TILL DEATH US DO PART

Saturday was our 45th wedding anniversary. I kept saying to myself the number 45……45…….45 years! That is a long time! We took some vows 45 years ago and I decided to look up the vows we took on December 18th, 1976 because for the most part I had forgotten them…:)

I, Paul

take you, Roxie,
to be my wedded wife,
to have and to hold from this day forward,
for better, for worse,
for richer, for poorer,
in sickness and in health,
to love and to cherish,
till death us do part,
according to God’s holy will; and I pledge to you my faithfulness

I sat in my chair reading those words over and over, trying to understand what each word meant and to see how I had done over the last 45 years. So, I was evaluating the last 45 years of my marriage. I must say I’ve done well on some and not so good on other parts of the vow. To be really honest when I took the vows as a 19 year old man at the altar that day they really didn’t mean much. It was tradition to recite the vows.
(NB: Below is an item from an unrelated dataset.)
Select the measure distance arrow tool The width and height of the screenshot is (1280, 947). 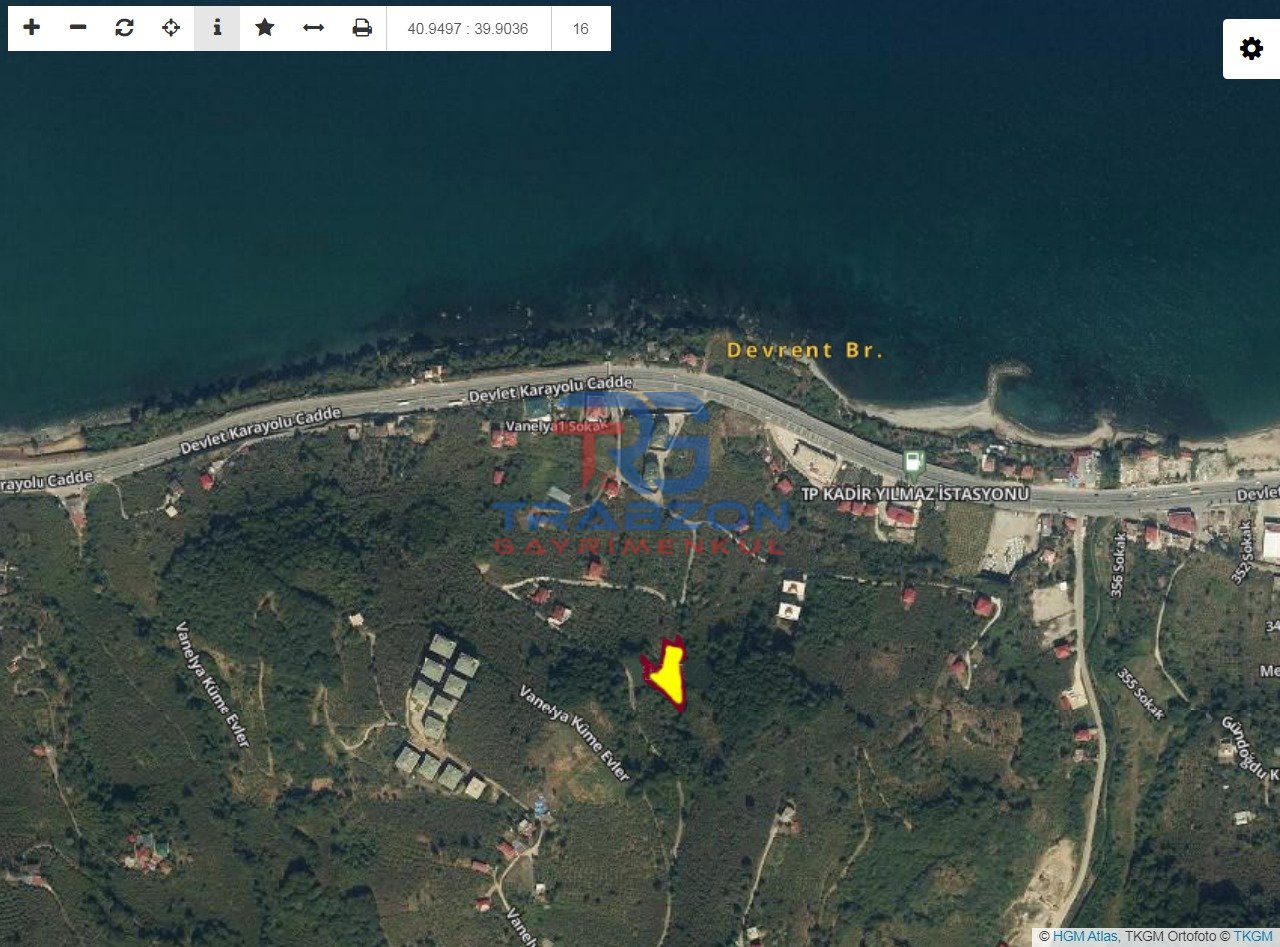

I really didn’t put much thought into it. Now that I am 64 and reading the vows that we took it really has meaning to me now.

What do your vows mean? I found this on the internet and thought they said it way better than I ever could; At the center of any marriage ceremony are the wedding vows. They are the words spoken by the couple to each other which express both an intent and a promise. … They are a promise to work hard at living out this intent, no matter how challenging that may be, because of their love and commitment to each other. Vows force us to recognize that we need to appreciate each other on a regular basis. Wedding vows let couples hear why they are chosen and fulfill their need to feel wanted and appreciated. … The vows are our way to emphasize what values are important to us when things are bad.

We took a vow before God, our family and friends to love each other no matter how difficult life got and to do this till death do us part. In our 45 years of marriage there have been some really challenging and difficult times. We worked through those times and became better people and strengthened our marriage. Roxie and I have had a wonderful marriage, we have worked hard at it. Lots of dates, and together times. We have also made some very important decisions in our life that made a huge impact on our marriage. The first being, early in our marriage we both decided to commit our lives to following Jesus and asked him to come into our lives. He has made the difference. Marriage is God’s idea to begin with. The second was reading the book Five Love Languages by Gary Chapman. That was an eye opener on how to speak love to your mate. You are to serve your mate and stop being selfish. The other was taking the course Financial Peace University by Dave Ramsey. These things have made a huge difference in our life and our marriage.

I am looking forward to more years together. Till death do us part. We, have created a wonderful family of four children and their spouses and now 7 grandchildren. We are blessed for sure. Life is good.